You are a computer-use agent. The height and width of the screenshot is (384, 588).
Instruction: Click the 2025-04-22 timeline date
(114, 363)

--

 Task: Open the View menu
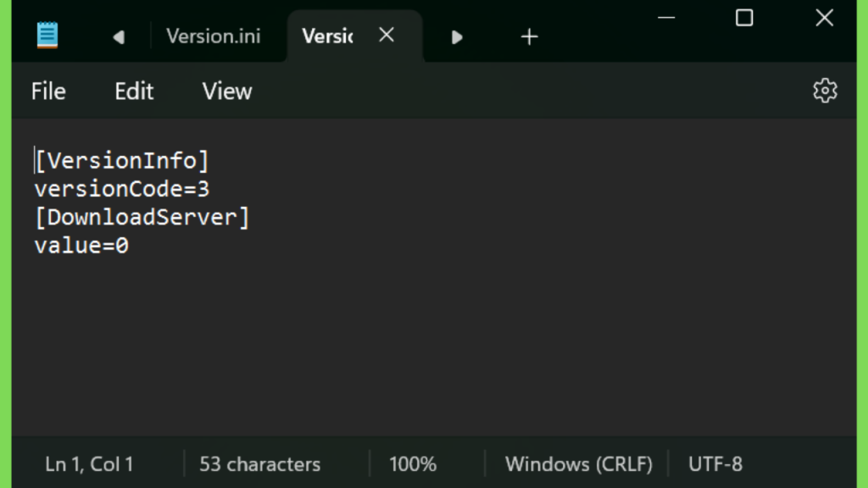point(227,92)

== Aim of the exercise ==
Please pull out each line of the data above that contains the string "timeline". Case matters, so match uppercase and lowercase letters precisely.

== Result of this task ==
Instruction: Click the 2025-04-22 timeline date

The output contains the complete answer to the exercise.